By Liz Hampton and Ruhi Soni
(Reuters) -Oilfield services firm Baker Hughes Co said on Tuesday it will simplify its organizational structure into two business units from four, starting Oct. 1, a move expected to deliver at least $150 million in cost savings.
The Houston, Texas-based firm said it will combine its two oilfield units into a Oilfield Services & Equipment business led Maria Claudia Borras, who had been executive vice president of its oilfield services business since 2017.
It will also create an Industrial & Energy Technology unit by merging its Turbomachinery & Process Solutions (TPS) and Digital Solutions businesses. That will be headed by Rod Christie, who had overseen its TPS unit.
The restructuring will reduce the executive leadership team, cutting the number of direct reports to Chief Executive Lorenzo Simonelli by 25%, according to a presentation.
“This was a predictable move. It moves them a step closer to a total separation of the two entities,” said James West, a managing director with investment firm Evercore ISI.
Shares of Baker Hughes were down 1.54% to $24.96 in midday trading amid declines in broader energy stocks.

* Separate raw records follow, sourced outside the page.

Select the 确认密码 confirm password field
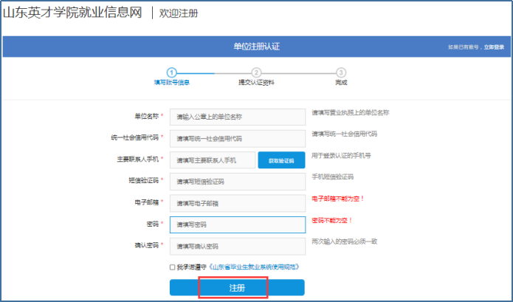Viewport: 513px width, 302px height. point(237,246)
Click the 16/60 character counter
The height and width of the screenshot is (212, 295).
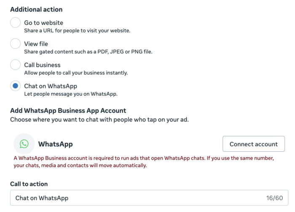point(274,198)
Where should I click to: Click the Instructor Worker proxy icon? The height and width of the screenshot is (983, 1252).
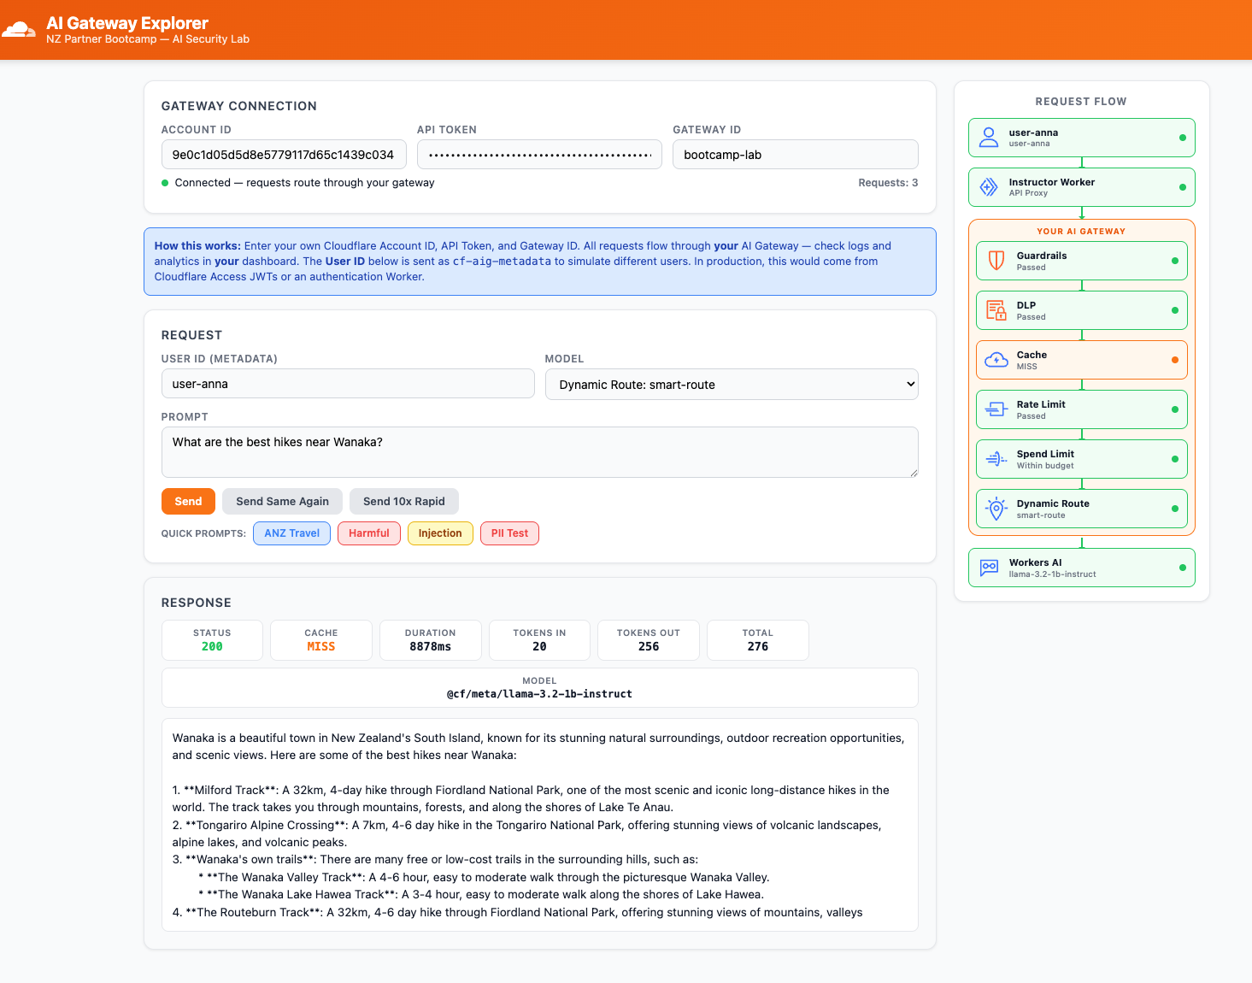(x=989, y=187)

The restructuring is the latest in a series of changes at Baker Hughes over the past five years. In 2017, it merged with GE Oil and Gas, but announced plans to split roughly a year later.
The company is targeting 20% pre-tax margins in its oilfield equipment unit by 2025, it said in the presentation.

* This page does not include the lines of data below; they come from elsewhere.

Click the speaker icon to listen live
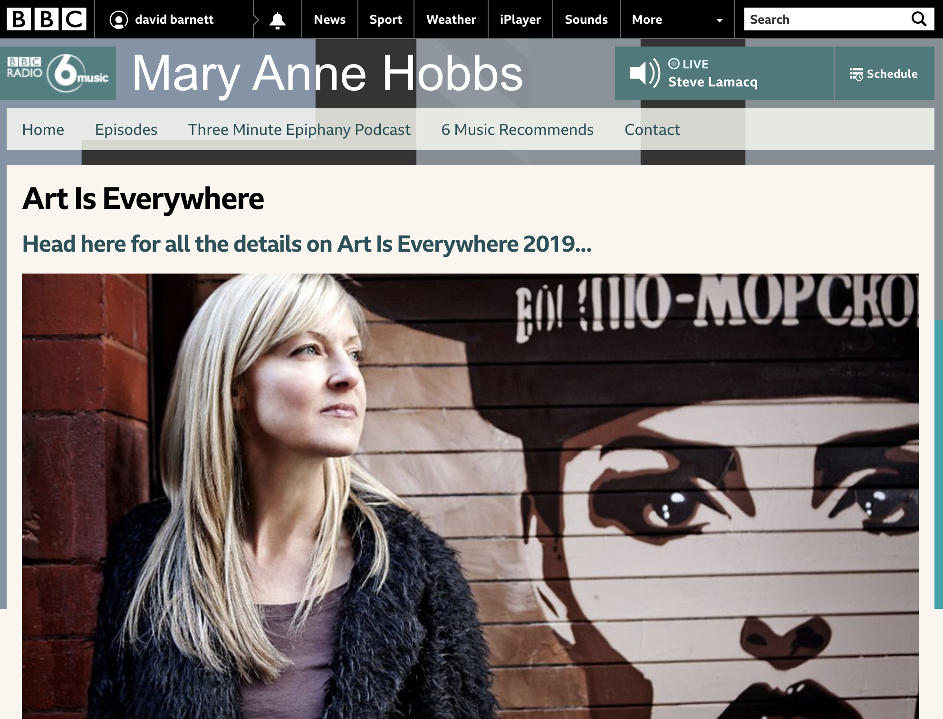 (x=645, y=73)
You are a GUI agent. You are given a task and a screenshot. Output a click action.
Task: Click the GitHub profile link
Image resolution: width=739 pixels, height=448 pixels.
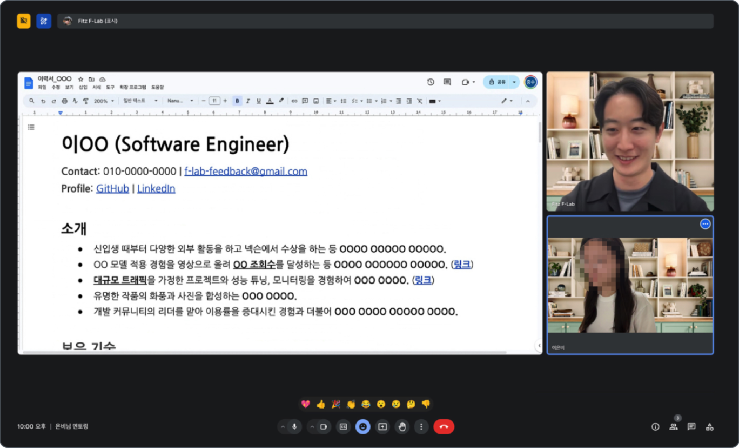(112, 188)
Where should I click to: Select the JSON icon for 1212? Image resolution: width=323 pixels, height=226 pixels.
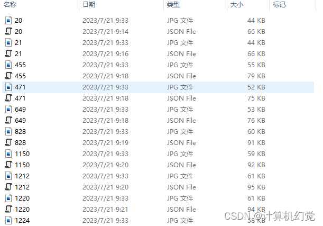[x=8, y=187]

Baker also said it is conducting a holistic assessment of its subsea equipment business to determine the appropriate model, and that it will continue to rationalize products and markets that do not fit into in its OFSE unit.
Its Industrial Energy & Technology unit will encompass climate change related businesses such as carbon capture, hydrogen and emissions management. It is targeting 3% to 4% of revenue for its research and development budget, it said on Tuesday.
Baker is forecasting $10 billion to $11 billion in orders for that unit in 2022 and 2023, and around $200 million in new energy orders for this year. It anticipates carbon capture to drive between $6 billion and $7 billion in orders by 2030.